Regarding consideration No.2 – the Expatriation Tax (Exit Tax)

Given the burden imposed by consideration no.1, some U.S. citizens and resident aliens are likely to look into alternative options to optimize their tax liability, including relinquishing their U.S. citizenship or residency. The reality, however, is that the U.S. Department of the Treasury cannot afford to simply let its high-net-worth individuals go. Therefore, all U.S. citizens who relinquish their citizenship and all U.S. long-term residents who terminate their lawful permanent residency and fall under the definition of a covered expatriate, are subject to the U.S. expatriation tax.

Long-term Resident

You are considered a long-term U.S. resident if you were a lawful permanent resident of the U.S. in at least 8 of the last 15 tax years ending with the year your status as a long-term resident ends.

Covered Expatriate

You are considered a covered expatriate if you expatriated after June 16, 2008, and (1) your average annual net income tax liability (not to be confused with net income) for the 5 tax years ending before the date of expatriation is more than: $139,000 for 2008; $145,000 for 2009; $145,000 for 2010; $147,000 for 2011; $151,000 for 2012; $155,000 for 2013; $157,000 for 2014; $160,000 for 2015; $161,000 for 2016; $162,000 for 2017; $165,000 for 2018 or (2) your net worth was $2 million or more on the date of your expatriation or (3) you fail to certify on Form 8854 that you have complied with all federal tax obligations for the 5 tax years preceding the date of your expatriation.

Dual-Citizens

It must be noted that dual-citizens and certain minors can also be treated as covered expatriates unless they file Form 8854 and certify that they have complied with all federal tax obligations for the 5 tax years preceding the date of expatriation. Furthermore, the abovementioned persons only fall outside the covered expatriate definition if they meet both of the following requirements: (1) they became at birth a U.S. citizen and a citizen of another country and, as of the expatriation date, they continue to be a citizen of, and are taxed as a resident of, that other country, and (2) they were a resident of the U.S. for not more than 10 years during the 15-tax-year period ending with the tax year during which the expatriation occurred.

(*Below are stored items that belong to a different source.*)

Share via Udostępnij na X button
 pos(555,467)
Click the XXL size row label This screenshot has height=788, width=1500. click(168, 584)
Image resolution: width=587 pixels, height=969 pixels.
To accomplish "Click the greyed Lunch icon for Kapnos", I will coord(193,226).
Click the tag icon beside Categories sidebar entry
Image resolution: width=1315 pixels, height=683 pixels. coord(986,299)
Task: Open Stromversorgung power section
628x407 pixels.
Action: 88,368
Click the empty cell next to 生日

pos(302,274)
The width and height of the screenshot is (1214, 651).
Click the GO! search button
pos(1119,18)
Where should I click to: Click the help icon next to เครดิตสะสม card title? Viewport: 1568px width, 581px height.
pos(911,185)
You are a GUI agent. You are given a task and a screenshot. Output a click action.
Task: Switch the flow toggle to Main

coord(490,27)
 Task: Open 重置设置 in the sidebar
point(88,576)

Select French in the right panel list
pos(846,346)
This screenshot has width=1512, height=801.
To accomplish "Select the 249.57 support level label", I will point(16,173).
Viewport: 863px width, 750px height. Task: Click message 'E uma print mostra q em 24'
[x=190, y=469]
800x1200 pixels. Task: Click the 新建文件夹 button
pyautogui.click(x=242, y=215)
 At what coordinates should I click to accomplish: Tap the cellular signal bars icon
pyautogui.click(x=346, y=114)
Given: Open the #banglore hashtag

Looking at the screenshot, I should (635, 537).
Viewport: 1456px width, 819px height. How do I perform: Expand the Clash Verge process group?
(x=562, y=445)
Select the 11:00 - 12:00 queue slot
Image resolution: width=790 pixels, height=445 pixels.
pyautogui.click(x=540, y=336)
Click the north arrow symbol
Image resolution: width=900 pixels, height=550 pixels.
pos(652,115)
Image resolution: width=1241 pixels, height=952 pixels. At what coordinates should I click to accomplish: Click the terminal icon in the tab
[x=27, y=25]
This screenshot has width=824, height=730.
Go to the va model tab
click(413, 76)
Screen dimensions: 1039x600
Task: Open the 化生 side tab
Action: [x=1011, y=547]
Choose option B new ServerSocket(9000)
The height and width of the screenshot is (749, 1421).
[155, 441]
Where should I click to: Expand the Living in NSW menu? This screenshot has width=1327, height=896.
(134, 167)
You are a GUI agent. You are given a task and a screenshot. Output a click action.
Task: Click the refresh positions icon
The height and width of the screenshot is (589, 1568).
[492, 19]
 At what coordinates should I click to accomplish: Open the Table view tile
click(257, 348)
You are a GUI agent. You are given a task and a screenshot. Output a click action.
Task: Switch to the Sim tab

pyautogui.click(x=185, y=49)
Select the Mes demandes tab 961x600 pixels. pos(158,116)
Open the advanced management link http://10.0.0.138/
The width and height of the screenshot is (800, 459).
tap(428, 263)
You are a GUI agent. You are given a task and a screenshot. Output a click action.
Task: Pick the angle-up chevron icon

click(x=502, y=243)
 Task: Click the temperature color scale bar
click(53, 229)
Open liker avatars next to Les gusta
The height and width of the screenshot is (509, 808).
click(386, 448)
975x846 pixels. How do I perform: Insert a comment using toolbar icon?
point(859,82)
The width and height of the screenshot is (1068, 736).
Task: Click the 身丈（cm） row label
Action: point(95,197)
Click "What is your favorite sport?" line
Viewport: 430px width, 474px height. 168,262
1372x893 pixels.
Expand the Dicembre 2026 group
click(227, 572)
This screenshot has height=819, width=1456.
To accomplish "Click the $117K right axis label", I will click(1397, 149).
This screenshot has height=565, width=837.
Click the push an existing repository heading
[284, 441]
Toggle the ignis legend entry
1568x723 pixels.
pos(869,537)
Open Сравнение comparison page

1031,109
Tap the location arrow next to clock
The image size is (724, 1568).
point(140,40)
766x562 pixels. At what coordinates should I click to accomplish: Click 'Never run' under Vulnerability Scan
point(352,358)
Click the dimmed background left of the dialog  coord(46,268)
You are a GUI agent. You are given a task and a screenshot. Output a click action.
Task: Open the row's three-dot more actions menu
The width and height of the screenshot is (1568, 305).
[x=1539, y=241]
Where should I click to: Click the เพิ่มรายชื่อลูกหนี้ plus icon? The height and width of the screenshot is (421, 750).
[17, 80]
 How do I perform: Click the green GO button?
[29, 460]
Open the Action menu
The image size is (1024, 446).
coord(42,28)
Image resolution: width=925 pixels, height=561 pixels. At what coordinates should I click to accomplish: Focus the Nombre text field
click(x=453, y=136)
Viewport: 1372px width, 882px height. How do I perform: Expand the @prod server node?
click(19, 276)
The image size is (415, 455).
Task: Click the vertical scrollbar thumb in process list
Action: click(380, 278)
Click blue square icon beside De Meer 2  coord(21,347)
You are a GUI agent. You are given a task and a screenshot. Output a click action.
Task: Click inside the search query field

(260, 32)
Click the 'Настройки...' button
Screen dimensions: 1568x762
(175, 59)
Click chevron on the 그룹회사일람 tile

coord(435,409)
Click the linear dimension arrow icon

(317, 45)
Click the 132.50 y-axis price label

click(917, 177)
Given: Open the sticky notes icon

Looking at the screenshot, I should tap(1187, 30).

Expatriation Tax Calculation

If you are a covered expatriate in the year you expatriate, you are subject to income tax on the net unrealized gain in your property as if the property had been sold for its fair market value on the day before your expatriation date. This applies to most types of property interests you held on the date of your expatriation. It must be noted, however, that the amount that would otherwise be includible in gross income by reason of the deemed sale rule is reduced (but not to below zero) by $600,000, which amount is to be adjusted for inflation for calendar years after 2008 (for example, for year 2019 the exclusion amount is $725,000).

Summary

Even though obtaining U.S. citizenship or resident status is lucrative for foreign individuals for a number of reasons, before making such decision, individuals doing business and earning income internationally should definitely take the above discussed considerations into account. A variety of visas is available to persons seeking to reside in the U.S. temporarily, even as long as running and managing a successful business in the U.S., without having to commit to becoming a U.S. citizen or resident. In other words, in the long term, obtaining U.S. citizenship or resident alien status might not be the right decision for everyone seeking to take advantage of market opportunities in the U.S., especially if potentially planning to move elsewhere.